== Segment start ==

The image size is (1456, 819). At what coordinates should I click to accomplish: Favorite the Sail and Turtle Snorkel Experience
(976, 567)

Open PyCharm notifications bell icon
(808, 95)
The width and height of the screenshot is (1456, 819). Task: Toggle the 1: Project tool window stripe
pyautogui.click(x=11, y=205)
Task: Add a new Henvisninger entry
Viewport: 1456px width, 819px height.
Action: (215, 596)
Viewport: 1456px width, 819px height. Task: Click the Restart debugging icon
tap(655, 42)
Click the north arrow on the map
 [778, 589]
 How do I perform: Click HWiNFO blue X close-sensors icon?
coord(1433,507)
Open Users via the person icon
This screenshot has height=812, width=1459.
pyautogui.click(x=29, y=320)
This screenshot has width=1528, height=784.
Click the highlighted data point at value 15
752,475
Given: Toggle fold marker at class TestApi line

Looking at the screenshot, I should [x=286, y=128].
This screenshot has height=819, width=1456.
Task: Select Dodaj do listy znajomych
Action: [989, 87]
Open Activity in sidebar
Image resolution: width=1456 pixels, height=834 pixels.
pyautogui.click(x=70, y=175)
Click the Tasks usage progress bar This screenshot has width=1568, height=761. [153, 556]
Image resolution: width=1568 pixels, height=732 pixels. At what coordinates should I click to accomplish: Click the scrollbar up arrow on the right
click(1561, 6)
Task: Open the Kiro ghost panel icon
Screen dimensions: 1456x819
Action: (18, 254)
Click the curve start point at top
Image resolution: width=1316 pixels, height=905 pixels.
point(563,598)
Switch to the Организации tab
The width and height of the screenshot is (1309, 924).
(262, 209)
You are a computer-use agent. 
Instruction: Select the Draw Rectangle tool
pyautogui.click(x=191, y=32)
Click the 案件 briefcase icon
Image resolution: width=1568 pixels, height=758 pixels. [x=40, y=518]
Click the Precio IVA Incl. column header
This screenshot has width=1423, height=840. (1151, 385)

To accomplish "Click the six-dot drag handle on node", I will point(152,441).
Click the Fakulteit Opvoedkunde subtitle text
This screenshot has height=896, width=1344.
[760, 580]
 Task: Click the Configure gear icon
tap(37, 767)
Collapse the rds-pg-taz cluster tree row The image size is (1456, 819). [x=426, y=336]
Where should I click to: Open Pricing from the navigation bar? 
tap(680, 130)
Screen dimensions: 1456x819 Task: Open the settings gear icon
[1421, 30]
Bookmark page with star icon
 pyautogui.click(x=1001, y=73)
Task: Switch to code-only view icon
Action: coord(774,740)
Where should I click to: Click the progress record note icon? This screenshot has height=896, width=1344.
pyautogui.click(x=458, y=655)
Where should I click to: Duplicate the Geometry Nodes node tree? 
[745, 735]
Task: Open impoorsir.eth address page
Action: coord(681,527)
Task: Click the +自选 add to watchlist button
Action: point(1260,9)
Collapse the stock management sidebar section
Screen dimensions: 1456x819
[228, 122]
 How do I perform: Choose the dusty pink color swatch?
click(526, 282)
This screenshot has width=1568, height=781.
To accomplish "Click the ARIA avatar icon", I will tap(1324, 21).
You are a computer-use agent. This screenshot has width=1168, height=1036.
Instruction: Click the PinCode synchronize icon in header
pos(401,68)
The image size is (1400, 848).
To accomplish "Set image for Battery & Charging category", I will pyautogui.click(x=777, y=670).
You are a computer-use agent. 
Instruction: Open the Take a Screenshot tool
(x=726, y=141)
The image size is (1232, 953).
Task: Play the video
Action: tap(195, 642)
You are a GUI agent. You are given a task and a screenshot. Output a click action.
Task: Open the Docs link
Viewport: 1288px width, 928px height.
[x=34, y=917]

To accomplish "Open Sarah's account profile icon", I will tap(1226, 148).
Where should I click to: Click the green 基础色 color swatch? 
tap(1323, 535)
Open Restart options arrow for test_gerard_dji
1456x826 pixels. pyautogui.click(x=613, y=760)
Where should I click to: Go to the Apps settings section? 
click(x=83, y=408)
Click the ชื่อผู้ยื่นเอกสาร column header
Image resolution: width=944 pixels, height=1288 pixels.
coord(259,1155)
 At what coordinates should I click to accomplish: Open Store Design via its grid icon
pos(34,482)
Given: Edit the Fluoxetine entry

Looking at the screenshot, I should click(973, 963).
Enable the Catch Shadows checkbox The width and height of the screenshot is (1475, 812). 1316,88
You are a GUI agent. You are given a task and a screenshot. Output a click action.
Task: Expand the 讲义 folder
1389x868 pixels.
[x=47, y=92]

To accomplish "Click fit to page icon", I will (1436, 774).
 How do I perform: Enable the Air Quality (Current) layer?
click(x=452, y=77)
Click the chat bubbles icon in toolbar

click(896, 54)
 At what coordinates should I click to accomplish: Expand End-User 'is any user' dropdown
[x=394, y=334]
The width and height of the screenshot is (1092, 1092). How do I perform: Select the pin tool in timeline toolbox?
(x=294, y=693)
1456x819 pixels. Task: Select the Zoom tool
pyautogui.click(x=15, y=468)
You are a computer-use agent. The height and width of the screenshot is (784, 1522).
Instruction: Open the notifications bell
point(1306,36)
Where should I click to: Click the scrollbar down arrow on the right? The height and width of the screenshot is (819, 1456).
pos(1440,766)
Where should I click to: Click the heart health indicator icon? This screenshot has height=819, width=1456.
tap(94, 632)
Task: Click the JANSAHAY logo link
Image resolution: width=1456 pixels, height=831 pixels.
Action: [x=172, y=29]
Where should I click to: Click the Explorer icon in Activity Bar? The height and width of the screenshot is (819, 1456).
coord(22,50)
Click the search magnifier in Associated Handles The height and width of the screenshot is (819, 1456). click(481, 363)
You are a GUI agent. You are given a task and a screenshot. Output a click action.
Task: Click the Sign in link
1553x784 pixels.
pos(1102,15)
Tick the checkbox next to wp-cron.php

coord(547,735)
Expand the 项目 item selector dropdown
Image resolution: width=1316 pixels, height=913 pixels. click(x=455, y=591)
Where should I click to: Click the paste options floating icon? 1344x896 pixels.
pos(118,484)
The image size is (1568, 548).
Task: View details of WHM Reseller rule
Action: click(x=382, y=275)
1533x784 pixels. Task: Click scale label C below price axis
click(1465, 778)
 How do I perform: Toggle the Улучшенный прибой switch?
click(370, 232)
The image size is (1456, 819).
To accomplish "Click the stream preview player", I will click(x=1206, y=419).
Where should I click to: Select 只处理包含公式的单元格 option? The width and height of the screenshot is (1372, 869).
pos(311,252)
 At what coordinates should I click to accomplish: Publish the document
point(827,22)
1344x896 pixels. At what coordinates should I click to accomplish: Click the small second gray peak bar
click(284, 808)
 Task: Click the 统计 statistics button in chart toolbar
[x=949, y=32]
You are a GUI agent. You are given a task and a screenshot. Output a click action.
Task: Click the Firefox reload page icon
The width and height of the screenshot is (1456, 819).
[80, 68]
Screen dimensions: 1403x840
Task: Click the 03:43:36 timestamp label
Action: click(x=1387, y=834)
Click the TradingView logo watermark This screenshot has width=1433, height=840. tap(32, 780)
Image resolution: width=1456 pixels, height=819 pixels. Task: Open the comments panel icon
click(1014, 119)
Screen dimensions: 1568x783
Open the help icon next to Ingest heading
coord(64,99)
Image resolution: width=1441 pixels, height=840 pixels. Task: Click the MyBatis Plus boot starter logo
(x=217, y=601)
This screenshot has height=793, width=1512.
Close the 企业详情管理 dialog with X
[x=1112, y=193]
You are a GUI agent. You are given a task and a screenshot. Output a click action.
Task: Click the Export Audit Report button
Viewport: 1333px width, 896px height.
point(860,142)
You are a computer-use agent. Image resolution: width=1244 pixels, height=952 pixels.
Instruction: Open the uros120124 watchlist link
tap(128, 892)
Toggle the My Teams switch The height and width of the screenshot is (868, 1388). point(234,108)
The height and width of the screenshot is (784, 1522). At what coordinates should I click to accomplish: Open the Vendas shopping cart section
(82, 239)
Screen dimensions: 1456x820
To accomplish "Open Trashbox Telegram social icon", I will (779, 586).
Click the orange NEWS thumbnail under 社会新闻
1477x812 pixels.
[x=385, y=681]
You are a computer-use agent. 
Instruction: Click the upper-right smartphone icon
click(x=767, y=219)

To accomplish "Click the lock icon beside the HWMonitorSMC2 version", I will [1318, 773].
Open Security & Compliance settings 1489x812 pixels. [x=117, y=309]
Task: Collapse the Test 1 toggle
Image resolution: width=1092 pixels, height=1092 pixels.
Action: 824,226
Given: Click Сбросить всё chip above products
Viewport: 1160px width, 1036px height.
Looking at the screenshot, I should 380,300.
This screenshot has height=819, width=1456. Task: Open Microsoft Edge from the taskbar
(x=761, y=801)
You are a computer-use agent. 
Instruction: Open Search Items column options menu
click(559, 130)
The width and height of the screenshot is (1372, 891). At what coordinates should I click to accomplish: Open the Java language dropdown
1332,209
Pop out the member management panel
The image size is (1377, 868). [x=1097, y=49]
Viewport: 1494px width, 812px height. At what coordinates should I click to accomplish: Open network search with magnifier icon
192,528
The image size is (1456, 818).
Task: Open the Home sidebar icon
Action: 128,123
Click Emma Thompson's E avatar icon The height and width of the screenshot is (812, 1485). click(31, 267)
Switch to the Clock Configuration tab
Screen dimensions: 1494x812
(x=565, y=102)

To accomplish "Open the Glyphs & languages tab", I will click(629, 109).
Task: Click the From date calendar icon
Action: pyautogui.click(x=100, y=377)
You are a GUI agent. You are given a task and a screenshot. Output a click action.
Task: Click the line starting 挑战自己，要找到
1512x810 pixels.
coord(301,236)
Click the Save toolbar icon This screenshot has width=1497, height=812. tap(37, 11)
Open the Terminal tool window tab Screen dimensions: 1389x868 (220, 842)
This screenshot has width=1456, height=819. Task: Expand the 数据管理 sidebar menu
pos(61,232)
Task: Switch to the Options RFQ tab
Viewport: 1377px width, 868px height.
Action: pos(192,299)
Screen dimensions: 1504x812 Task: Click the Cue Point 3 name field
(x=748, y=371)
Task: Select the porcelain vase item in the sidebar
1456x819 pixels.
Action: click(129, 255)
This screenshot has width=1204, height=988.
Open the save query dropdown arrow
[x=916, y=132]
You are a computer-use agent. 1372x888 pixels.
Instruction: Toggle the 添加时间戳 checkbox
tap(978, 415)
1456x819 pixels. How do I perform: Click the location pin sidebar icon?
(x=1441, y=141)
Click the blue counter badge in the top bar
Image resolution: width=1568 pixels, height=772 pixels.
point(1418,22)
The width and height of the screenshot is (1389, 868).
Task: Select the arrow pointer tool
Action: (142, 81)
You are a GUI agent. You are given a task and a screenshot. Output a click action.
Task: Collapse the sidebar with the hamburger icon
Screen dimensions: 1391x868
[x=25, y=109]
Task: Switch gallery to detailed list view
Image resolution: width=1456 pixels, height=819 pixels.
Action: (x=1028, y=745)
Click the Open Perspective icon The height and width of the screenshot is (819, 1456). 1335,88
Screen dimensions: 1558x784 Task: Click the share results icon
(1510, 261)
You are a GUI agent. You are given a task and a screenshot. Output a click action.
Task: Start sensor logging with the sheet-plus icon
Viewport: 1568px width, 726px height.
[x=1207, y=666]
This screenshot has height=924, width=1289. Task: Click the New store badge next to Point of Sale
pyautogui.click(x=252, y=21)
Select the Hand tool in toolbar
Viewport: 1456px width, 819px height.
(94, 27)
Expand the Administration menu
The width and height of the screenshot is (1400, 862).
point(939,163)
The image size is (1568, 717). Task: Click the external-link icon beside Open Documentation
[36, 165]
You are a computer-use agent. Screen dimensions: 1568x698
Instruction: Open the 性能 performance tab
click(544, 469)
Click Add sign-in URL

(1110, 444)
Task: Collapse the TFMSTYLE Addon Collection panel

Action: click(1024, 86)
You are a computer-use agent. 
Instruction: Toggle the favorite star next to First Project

== Segment end ==

What this task involves: Give back exactly the lines from the first line of the records through the line holding "Click the Tasks", including both of those lines and leaving out all others.

Task answer:
The image size is (1456, 819). At what coordinates should I click to accomplish: Favorite the Sail and Turtle Snorkel Experience
(976, 567)

Open PyCharm notifications bell icon
(808, 95)
The width and height of the screenshot is (1456, 819). Task: Toggle the 1: Project tool window stripe
pyautogui.click(x=11, y=205)
Task: Add a new Henvisninger entry
Viewport: 1456px width, 819px height.
Action: (215, 596)
Viewport: 1456px width, 819px height. Task: Click the Restart debugging icon
tap(655, 42)
Click the north arrow on the map
 [778, 589]
 How do I perform: Click HWiNFO blue X close-sensors icon?
coord(1433,507)
Open Users via the person icon
This screenshot has height=812, width=1459.
pyautogui.click(x=29, y=320)
This screenshot has width=1528, height=784.
Click the highlighted data point at value 15
752,475
Given: Toggle fold marker at class TestApi line

Looking at the screenshot, I should [x=286, y=128].
This screenshot has height=819, width=1456.
Task: Select Dodaj do listy znajomych
Action: [989, 87]
Open Activity in sidebar
Image resolution: width=1456 pixels, height=834 pixels.
pyautogui.click(x=70, y=175)
Click the Tasks usage progress bar This screenshot has width=1568, height=761. [153, 556]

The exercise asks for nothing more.